Javascript - Security of document.cookie

Question

I have an application that creates Cloud Front cookies using the AWS CloudFront API and Lambda. Unfortunately I can't set cookies using the standard HTTP response format and have to use document.cookie to set cookies to my users' browsers from an HTML page. The cookie includes a policy to grant access to content, a signature to confirm authenticity of the cookie, and key-pair ID. A back-end script on Lambda creates the cookie and sends it to the requester as a payload, which then gets passed as a variable to document.cookie.

I've read a lot about securing cookies (HttpOnly, session cookie, secure flag, etc.) and I'm trying to understand the security risks of document.cookie. Is there a difference between setting cookies through Http response and document.cookie in the context of security? Would it be possible for a malicious user to insert their own policy into the cookie as the cookie is created client-side, giving them access to other content despite the page being read only?
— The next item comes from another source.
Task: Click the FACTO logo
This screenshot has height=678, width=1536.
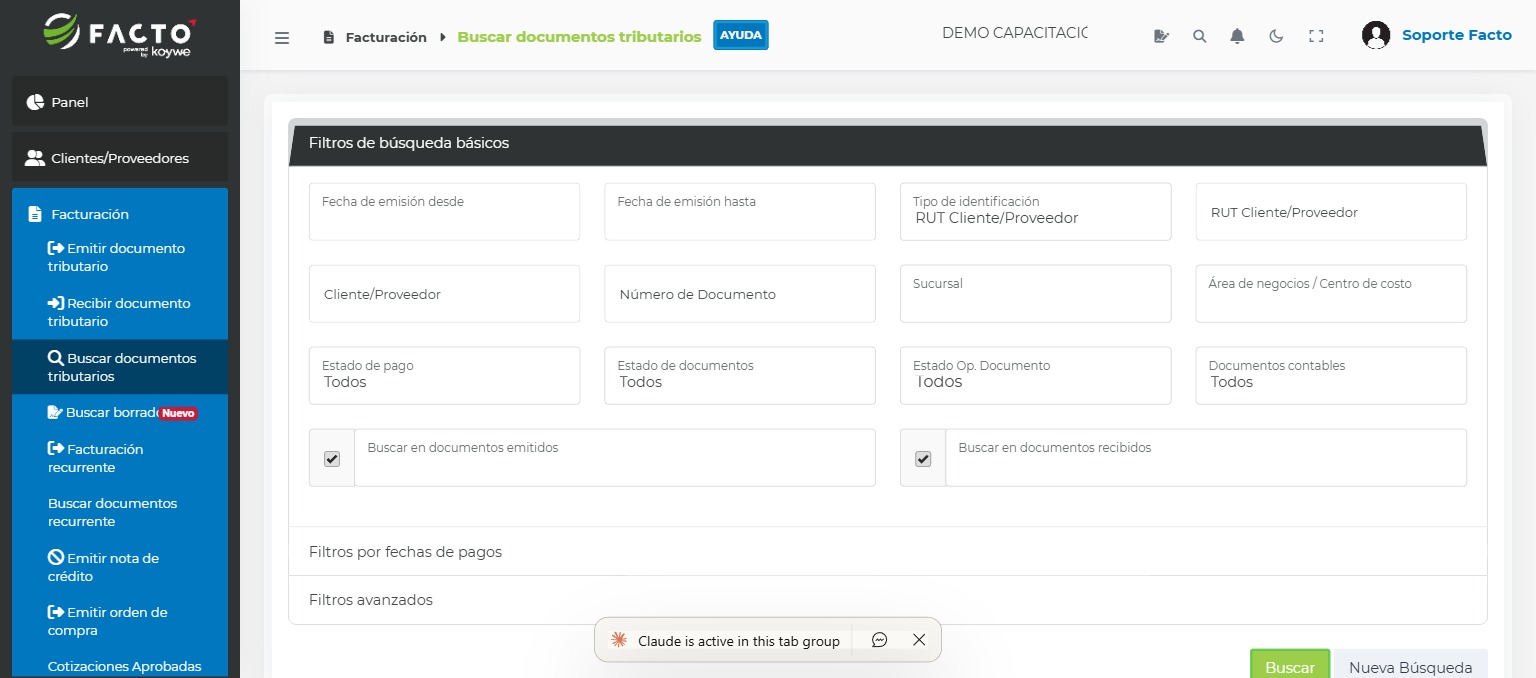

Here's some code for reference:

payload = data["Payload"]
jsoned = JSON.parse(payload)
cookie = jsoned['cookie']
redirectUrl = jsoned['redirectUrl']

document.cookie = 'CloudFront-Policy' + "=" + cookie['CloudFront-Policy'] + "; path=/mydirectory";
document.cookie = 'CloudFront-Key-Pair-Id' + "=" + cookie['CloudFront-Key-Pair-Id'] + "; path=/mydirectory"
document.cookie = 'CloudFront-Signature' + "=" + cookie['CloudFront-Signature'] + "; path=/mydirectory"

My first time posting to this. Thanks for the help in advance.

-Ken

Answer 1

Nothing of "direct" value should ever be stored in a cookie, period.
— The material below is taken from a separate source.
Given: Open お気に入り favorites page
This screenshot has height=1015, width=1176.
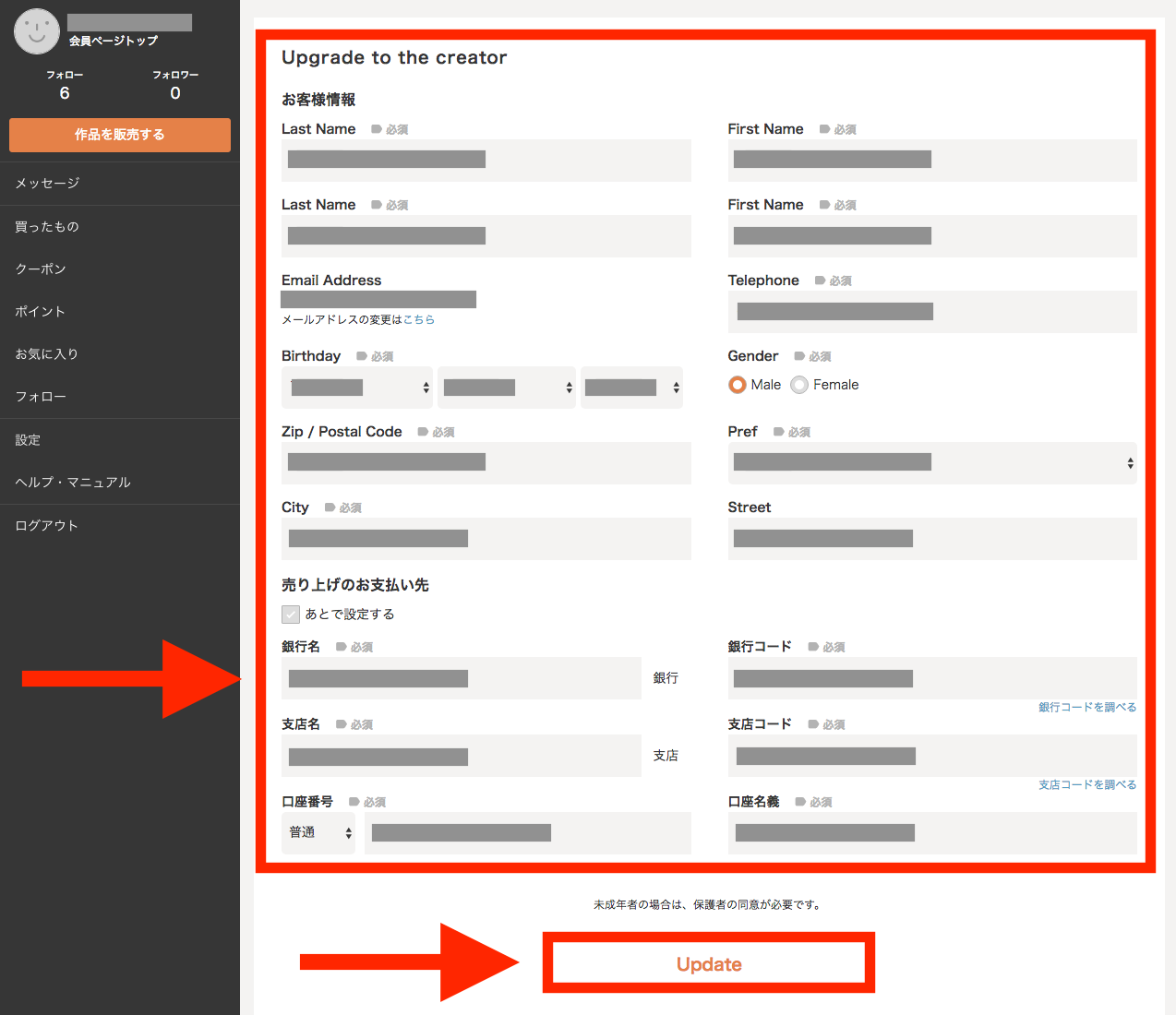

All validation / processing of the cookie's value should occur server-side (regarding any sensitive information) and the only thing a cookie should contain is some sort of guid (or perhaps a couple of guid's.) And all "client-side" id's that are stored in a cookie, should be encoded in a manner to both prevent tampering & detect tampering on the server side.

In reference to the comments, I stand by this statement ...

• "Any information given to the client, should be considered compromised."

... and will expand my answer ... You have no idea what "client application" will be used as it doesn't have to be a "browser" (Postman / custom apps can interact with your website directly, with the intention of directly examining everything you send) as well as proxies (or worse malicious man-in-the-middle apps), network sniffers, etc ... so that being said, both the "client side application / 'loaded page'" && any other data (including cookies) should be considered compromised from the perspective that you should 'not' consider any aspect guaranteed with respect to a future client response.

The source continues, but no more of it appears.